- First series opening title, 1975
- Starring: Robin Nedwell Geoffrey Davies Ernest Clark
- Country of origin: United Kingdom
- Original language: English
- No. of series: 2
- No. of episodes: 26

Production
- Running time: 25 minutes
- Production company: London Weekend Television

Original release
- Network: ITV
- Release: 27 April 1975 – 10 April 1977

Related
- Doctor at Sea; Doctor Down Under;

= Doctor on the Go =

British TV sitcom (ITV, 1975–77)

Doctor on the Go is a British television comedy series, the fifth of seven series in a franchise that began with Doctor in the House and was inspired by the "Doctor" books by Richard Gordon. The series follows directly from its predecessor Doctor at Sea as Duncan Waring and Dick Stuart-Clark finish their cruise ship jobs and return to the familiar surroundings of St. Swithin's hospital. It was the final series to be produced by London Weekend Television. The two series ran from 1975 to 1977.
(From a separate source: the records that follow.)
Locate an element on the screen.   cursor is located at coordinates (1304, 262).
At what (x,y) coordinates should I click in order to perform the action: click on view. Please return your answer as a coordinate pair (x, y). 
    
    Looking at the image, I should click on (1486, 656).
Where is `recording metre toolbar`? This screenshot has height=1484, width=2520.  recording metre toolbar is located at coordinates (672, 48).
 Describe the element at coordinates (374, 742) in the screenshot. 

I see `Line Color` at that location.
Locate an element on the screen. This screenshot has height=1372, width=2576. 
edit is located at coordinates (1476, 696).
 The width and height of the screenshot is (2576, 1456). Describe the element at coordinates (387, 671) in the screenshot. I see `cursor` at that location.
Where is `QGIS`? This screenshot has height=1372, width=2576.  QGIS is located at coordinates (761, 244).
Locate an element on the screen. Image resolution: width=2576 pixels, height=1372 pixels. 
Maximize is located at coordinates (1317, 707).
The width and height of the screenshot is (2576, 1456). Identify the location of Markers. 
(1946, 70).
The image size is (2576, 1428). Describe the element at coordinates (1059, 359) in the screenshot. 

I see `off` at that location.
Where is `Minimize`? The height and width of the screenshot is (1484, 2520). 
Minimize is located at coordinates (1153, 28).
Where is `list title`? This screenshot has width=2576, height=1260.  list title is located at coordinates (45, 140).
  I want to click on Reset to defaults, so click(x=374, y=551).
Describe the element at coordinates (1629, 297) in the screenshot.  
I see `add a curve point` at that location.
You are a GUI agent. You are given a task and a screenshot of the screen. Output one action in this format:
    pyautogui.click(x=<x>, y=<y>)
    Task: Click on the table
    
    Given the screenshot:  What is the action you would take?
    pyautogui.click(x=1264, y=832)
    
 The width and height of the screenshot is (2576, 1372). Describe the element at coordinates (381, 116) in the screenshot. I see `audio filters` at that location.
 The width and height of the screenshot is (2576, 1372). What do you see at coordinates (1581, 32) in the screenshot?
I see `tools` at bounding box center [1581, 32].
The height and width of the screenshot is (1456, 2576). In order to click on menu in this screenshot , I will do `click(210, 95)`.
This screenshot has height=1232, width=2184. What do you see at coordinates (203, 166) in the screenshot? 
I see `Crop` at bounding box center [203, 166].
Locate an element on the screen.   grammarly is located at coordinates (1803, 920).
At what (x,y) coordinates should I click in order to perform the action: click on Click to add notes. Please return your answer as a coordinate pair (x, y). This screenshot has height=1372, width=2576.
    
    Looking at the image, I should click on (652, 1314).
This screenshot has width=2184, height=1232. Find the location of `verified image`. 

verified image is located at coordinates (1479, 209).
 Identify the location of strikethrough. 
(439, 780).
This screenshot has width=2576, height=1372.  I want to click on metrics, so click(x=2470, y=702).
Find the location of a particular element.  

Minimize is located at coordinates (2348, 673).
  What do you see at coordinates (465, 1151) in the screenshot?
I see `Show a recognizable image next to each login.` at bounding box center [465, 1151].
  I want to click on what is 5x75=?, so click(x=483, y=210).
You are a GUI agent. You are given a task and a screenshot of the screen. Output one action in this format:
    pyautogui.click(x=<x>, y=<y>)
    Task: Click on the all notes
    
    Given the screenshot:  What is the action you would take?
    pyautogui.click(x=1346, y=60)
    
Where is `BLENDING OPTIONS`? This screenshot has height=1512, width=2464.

Writers for the Doctor on the Go episodes included Bernard McKenna, Rob Buckman, Richard Laing, George Layton, Jonathan Lynn, Steve Thorn and Paul Wolfson. One episode ("For Your Own Good") was co-written by Douglas Adams and Graham Chapman.

==Cast==
- Robin Nedwell - Dr Duncan Waring
- Geoffrey Davies - Dr Dick Stuart-Clark
- Ernest Clark - Professor Sir Geoffrey Loftus
- Andrew Knox - Dr James Gascoigne
- John Kane - Dr Andrew MacKenzie
- Jacquie-Ann Carr - Dr Katherine Wright

==Episodes==

- Series 1

1. "Keep Your Nose Clean"
2. "When a Body Meets a Body"
3. "It's the Thought That Counts"
4. "Radio Activity"
5. "A Run for Your Money"
6. "Learning by Heart"
7. "It's Just the Job"
8. "What's Op Doc?"
9. "Room for Change"
10. "A Heart in the Right Place"
11. "What's your Problem?"
12. "Clunk Click"
13. "The Course of True Love"

- Series 2

14. "When Did You Last See Your Father?"
15. "I Love Paris... When I Get There"
16. "Money Spasms"
17. "What's in a Name?"
18. "The War of the Wards"
19. "For Your Own Good"
20. "Bunny Makes the World Go Round"
21. "Loftus the Terrible"
22. "A Turn for the Nurse"
23. "M*A*T*C*H"
24. "California Girl"
25. "Sunday Bleeping Sunday"
26. "Happy Ever After"

==Cultural and social impact==
Jamaican reggae group The Upsetters recorded a song called "Doctor on the Go" containing sound clips from the show for their 1975 album Revolution Dub.